Room-Temperature Detection of SF6 Decomposition Byproducts Using a g-C3N4@SnO2–ZnO Composite Sensor

Sulfur hexafluoride (SF6) is usually used as an insulating medium in gas-insulated switchgear to prevent arc formation in electrical transmission and generation systems. Decomposition of SF6 can occur due to various electrical faults, and detection of its decomposition products is widely utilized for fault monitoring. Notably, sulfuryl fluoride (SO2F2), a significant decomposition component of SF6, is challenging to detect at room temperature.
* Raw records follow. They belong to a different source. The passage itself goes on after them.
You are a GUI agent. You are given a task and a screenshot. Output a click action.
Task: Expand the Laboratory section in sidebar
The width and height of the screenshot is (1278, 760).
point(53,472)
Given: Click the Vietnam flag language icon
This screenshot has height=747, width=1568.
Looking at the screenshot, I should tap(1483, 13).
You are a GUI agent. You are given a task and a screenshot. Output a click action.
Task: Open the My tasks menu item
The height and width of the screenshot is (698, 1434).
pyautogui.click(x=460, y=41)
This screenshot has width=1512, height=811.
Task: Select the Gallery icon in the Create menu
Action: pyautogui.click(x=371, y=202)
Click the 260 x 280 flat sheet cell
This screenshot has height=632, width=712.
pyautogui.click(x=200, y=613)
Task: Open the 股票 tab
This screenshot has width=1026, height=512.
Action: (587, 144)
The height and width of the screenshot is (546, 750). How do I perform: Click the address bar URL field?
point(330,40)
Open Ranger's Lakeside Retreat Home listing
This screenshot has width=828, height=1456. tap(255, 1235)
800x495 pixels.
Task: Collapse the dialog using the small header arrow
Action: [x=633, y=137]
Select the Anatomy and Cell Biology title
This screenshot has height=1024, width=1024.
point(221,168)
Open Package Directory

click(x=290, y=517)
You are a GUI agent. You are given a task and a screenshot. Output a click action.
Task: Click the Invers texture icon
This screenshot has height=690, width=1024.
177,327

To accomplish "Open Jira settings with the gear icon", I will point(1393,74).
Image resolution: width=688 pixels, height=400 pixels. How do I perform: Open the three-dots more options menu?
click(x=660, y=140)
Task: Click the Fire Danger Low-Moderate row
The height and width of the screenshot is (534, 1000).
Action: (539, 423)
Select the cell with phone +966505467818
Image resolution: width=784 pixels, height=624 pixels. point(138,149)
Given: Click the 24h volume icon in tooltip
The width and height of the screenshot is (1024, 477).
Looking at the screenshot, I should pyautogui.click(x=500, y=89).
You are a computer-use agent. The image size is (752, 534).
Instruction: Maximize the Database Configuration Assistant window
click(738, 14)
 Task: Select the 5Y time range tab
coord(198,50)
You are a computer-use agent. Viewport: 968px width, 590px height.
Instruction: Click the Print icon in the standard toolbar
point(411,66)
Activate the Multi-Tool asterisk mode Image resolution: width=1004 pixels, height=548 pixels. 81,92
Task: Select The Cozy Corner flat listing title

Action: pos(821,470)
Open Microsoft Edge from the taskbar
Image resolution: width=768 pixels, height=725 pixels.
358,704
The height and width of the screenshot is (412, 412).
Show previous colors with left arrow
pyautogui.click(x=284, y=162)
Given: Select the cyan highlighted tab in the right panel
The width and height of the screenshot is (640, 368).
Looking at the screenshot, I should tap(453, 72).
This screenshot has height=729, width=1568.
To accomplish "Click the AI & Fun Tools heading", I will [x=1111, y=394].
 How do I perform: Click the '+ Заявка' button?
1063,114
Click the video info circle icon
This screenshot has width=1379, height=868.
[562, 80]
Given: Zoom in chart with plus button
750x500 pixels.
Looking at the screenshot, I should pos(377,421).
This study presents the synthesis of a heterojunction comprising zinc oxide (ZnO) microrods and tin oxide nanoparticles (SnO2 NPs) through a hydrothermal method, followed by the integration of graphitic-carbon nitrate (g-C3N4) to enhance sensitivity toward SO2F2 at room temperature. Incorporating g-C3N4, known for its extended carrier lifetime, excellent charge carrier mobility, and metal-free catalysis properties, significantly elevated the gas sensing capability. Enhancement of the heterojunction with g-C3N4 led to a notable increase in responsivity to 5.6 (2.8) for 80 (10) ppm concentrations, marking an improvement of over 200% at low concentrations. This investigation underscores the efficacy of the g-C3N4@SnO2–ZnO composite in the detection of SF6 decomposition products like the hazardous SO2F2 at room temperature, offering a potent tool for fault diagnosis within gas-insulated switchgear-based high-voltage electrical safety systems.